According to Australian Treasurer and Deputy Prime Minister, Wayne Swan, the May 10th budget is expected to create 500,000 jobs in two years and is aimed at bringing unemployment rates down to 4.5 percent.
Mr. Swan acknowledged that unemployment was unacceptably high in certain parts of Australia and the government was looking to create new incentives for more jobs.
Whether this budget will prove successful in bringing down unemployment rates remains to be seen. According to the unemployment rate forecast provided by the IMF, unemployment is only expected to see a marginal decrease to 5.025 percent by the end of 2012. After which, the unemployment rate from 2013 to 2015 should remain constant at 4.8 percent.
According to the Australian Bureau of Statistics, the increasing costs of food and fuel caused Australia’s inflation rate to be higher than expected in the first quarter of 2011. In 2010, Australia’s inflation rate (average consumer price change) saw better recovery from the financial crisis than most other advanced economies, returning from 1.82 percent in 2009 to 2.962 percent. Significantly, this was only marginally lower than the average inflation rate (average consumer price change) before the financial crisis from 1999 to 2008 (2.987 percent).
By the end of 2011, Australia’s inflation rate (average consumer price change) is expected to rise to 3.038 percent. However from 2013 onwards, Australia’s inflation rate (average consumer price change) is expected to fall below 3 percent once again and be between 2.65 percent and 2.498 percent from 2013 to 2015.
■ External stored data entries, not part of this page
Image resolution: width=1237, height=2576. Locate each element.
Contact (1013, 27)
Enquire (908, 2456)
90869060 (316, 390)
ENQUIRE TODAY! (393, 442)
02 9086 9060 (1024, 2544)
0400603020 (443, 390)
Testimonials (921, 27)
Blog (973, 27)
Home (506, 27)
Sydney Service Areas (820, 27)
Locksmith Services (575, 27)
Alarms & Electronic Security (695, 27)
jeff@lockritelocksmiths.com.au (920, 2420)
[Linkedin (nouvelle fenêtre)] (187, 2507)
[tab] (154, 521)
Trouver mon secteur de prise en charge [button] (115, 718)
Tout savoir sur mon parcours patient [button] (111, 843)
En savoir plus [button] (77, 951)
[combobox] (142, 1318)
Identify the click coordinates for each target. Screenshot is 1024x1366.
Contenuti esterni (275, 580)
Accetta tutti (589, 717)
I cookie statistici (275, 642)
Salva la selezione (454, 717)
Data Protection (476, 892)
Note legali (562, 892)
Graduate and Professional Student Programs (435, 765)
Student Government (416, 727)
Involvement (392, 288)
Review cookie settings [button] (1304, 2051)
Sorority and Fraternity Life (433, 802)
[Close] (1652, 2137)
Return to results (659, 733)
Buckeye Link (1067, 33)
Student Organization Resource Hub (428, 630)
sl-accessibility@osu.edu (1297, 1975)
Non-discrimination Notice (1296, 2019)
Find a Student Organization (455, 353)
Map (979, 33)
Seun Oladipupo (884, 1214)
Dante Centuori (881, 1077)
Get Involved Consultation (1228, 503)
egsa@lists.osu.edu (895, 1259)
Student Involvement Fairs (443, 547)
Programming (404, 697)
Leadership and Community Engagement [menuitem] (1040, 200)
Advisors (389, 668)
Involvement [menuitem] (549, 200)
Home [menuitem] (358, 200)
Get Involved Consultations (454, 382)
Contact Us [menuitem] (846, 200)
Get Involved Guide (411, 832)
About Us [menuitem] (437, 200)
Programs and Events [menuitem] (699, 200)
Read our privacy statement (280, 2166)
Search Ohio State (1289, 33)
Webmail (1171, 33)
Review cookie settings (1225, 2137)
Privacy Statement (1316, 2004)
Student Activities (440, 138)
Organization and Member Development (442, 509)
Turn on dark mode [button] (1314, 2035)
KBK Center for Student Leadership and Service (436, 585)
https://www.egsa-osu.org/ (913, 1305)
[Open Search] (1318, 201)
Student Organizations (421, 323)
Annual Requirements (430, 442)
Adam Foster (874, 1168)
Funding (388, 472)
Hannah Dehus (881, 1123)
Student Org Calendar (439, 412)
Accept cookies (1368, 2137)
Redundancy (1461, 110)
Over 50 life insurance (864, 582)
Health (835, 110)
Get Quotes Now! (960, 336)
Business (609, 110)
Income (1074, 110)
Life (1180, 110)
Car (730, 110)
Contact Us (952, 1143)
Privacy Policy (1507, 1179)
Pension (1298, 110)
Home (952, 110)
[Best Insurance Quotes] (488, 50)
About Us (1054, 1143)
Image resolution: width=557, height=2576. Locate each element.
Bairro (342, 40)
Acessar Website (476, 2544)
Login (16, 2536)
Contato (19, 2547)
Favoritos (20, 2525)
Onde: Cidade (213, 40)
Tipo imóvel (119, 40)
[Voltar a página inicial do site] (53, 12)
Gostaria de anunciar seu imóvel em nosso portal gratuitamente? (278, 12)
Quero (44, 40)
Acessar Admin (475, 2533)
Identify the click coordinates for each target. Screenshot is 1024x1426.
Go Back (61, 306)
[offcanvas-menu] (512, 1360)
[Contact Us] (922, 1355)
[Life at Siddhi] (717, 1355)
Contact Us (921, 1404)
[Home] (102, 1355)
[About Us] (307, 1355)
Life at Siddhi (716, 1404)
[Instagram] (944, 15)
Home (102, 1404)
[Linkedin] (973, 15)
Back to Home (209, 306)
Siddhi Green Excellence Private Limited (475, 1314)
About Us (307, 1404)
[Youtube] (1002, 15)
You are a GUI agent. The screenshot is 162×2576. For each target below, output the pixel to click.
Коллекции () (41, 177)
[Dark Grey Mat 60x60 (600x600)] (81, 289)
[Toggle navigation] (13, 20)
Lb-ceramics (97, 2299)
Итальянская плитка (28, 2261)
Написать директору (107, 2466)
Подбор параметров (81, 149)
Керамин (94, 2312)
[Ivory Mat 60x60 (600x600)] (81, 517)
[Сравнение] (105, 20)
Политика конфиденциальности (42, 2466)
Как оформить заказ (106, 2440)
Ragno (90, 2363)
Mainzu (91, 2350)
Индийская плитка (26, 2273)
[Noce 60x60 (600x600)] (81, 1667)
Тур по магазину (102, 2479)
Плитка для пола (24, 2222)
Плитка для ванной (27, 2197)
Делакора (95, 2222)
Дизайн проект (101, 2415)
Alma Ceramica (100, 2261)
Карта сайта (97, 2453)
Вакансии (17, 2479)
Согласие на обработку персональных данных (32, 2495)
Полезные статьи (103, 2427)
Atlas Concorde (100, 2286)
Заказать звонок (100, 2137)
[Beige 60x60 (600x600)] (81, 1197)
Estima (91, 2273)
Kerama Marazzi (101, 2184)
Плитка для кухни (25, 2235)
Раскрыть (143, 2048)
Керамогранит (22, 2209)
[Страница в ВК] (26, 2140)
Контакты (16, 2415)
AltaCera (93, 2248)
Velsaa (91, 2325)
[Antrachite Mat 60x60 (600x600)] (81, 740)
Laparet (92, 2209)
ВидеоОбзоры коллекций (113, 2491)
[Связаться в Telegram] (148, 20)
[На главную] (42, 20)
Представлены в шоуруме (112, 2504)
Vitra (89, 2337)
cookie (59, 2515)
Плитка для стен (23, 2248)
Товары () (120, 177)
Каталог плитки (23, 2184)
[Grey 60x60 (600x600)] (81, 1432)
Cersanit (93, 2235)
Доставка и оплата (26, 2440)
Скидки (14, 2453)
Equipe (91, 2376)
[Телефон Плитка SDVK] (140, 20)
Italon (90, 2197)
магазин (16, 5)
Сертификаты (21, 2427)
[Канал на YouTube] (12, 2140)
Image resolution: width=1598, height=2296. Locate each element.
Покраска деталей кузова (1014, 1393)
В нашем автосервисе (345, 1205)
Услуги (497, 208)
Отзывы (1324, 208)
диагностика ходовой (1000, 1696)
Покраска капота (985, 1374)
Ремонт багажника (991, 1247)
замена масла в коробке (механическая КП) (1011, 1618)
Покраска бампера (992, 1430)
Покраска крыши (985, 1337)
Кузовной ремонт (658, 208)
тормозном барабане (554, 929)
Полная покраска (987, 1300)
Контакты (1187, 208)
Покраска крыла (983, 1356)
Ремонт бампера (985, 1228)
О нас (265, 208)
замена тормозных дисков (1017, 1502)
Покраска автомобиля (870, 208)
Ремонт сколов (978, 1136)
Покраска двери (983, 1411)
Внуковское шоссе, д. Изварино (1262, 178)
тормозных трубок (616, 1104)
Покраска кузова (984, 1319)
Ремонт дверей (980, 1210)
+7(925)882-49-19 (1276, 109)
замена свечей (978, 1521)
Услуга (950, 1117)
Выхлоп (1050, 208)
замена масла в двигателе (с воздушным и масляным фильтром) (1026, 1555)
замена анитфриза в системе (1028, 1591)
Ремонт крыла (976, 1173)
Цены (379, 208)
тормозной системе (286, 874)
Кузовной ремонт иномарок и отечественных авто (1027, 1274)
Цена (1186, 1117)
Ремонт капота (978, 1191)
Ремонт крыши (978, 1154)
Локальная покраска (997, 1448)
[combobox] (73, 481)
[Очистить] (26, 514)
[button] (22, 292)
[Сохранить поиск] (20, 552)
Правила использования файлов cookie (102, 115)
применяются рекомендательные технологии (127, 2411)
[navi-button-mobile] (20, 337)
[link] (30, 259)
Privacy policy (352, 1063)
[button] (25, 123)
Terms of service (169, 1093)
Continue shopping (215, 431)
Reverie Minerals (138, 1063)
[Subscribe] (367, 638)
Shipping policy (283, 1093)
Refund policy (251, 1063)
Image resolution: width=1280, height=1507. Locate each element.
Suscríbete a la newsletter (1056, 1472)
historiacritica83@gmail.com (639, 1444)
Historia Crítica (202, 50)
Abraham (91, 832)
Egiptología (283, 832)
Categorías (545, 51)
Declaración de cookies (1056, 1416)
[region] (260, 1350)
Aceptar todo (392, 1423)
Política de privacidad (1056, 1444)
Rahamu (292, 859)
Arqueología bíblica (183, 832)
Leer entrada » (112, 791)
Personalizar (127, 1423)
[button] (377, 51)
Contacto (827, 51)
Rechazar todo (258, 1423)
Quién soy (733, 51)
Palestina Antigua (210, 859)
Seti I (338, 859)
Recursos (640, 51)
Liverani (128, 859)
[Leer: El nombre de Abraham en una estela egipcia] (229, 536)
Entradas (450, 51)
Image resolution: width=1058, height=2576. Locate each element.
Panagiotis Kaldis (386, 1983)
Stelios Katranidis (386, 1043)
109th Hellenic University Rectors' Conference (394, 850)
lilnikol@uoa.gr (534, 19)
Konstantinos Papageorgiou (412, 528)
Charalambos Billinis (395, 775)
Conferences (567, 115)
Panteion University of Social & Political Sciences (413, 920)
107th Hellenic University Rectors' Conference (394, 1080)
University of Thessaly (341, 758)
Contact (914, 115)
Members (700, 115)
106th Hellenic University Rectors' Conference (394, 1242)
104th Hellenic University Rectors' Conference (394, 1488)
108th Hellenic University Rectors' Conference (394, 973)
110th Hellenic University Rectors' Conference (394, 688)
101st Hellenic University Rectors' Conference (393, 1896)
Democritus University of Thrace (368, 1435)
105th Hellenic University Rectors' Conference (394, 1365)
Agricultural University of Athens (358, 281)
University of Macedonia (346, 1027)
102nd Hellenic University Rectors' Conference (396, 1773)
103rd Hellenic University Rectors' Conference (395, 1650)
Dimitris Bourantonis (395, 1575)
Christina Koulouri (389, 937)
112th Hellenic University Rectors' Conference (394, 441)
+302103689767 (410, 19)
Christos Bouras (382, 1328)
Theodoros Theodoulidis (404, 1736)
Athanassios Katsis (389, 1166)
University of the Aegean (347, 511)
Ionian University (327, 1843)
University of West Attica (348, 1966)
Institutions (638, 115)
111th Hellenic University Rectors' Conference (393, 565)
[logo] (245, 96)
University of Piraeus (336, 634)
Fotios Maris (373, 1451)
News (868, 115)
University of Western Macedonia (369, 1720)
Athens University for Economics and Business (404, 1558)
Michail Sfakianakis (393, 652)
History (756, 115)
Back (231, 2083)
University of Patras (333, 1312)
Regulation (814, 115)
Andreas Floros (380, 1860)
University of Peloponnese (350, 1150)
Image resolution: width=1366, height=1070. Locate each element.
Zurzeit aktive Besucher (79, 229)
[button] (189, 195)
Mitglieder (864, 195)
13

Australia’s current account balance has remained in negative figures for more than fifty years – caused by a narrow export base as well as high levels of capital goods from overseas. In 2010, Australia had one of the top ten highest current account balance deficit in the world at US$29.928 billion. The Australian current account balance deficit is expected to rise even further in the next five years, reaching US$89.106 billion in 2015.